Autocrine secretion of insulin-like growth factor-I mediates growth hormone-stimulated DNA synthesis and proliferation in primary cultures of adult rat hepatocytes

The intracellular signaling pathway of growth hormone (GH)-stimulated DNA synthesis and proliferation was investigated in primary cultures of adult rat hepatocytes. DNA synthesis and cell proliferation were detected in hepatocyte parenchymal cells grown in serum-free, defined medium containing GH (100 ng/ml). GH-stimulated hepatocyte DNA synthesis and proliferation were almost completely blocked by TG101209 (10^-6 M), a selective Janus kinase (JAK)2 inhibitor, U-73122 (10^-6 M), a selective Phospholipase C (PLC) inhibitor, and a monoclonal antibody to insulin-like growth factor-I (IGF-I) receptor (100 ng/ml) or anti-secretion agents such as somatostatin (10^-6 M) and BAPTA/AM (10^-7 M). In addition, blocking monoclonal Antibodies to IGF-I, but not transforming growth factor-α, completely inhibited GH-induced hepatocyte DNA synthesis and proliferation. IGF-I levels in the culture medium increased rapidly versus baseline levels within 5 min in response to GH (100 ng/ml), and the maximum IGF-I level (100 pg/ml) was reached 20 min after GH stimulation.
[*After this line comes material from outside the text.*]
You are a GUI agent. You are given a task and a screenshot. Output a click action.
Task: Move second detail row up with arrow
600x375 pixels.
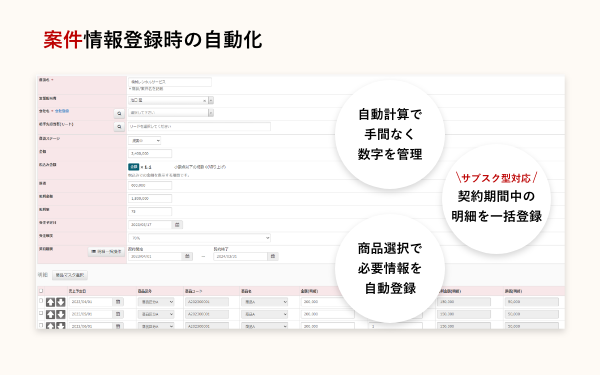pyautogui.click(x=51, y=315)
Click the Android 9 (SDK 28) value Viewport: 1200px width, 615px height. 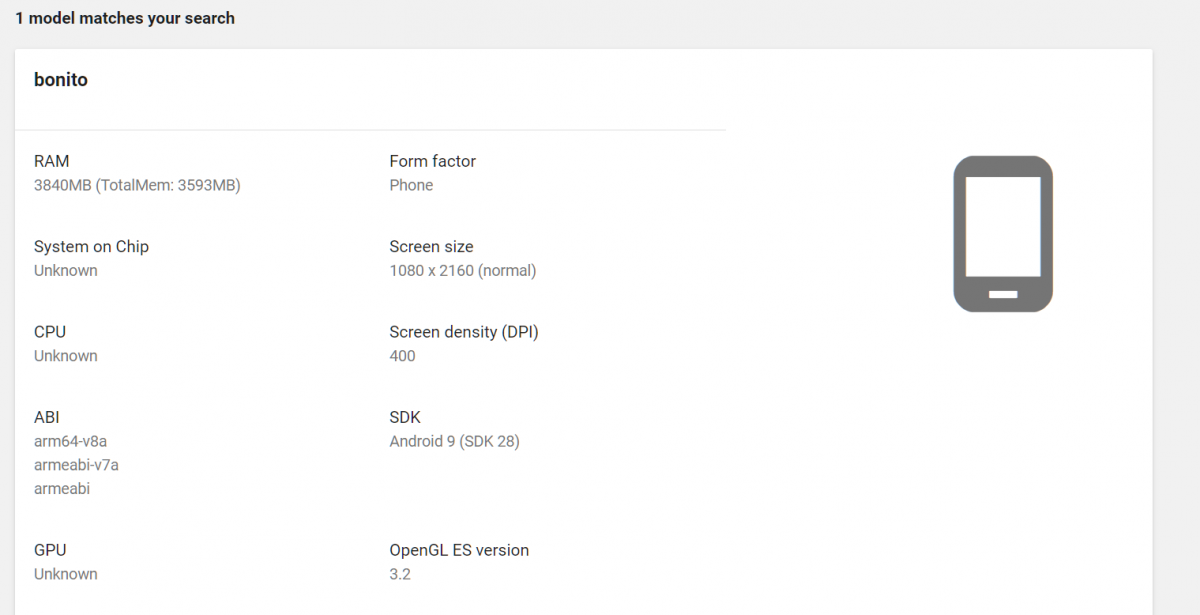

Autocrine secretion of IGF-I into the culture medium was inhibited by a growth-inhibitory dose of TG101209, U-73122, somatostatin, or BAPTA/AM. These data indicate that the proliferative mechanism of action of GH is mediated mainly through a GH receptor/JAK2/PLC-stimulated increase in the autocrine secretion of IGF-I by primary cultured hepatocytes, followed by stimulation of the 95 kDa IGF-I receptor tyrosine kinase signaling pathway.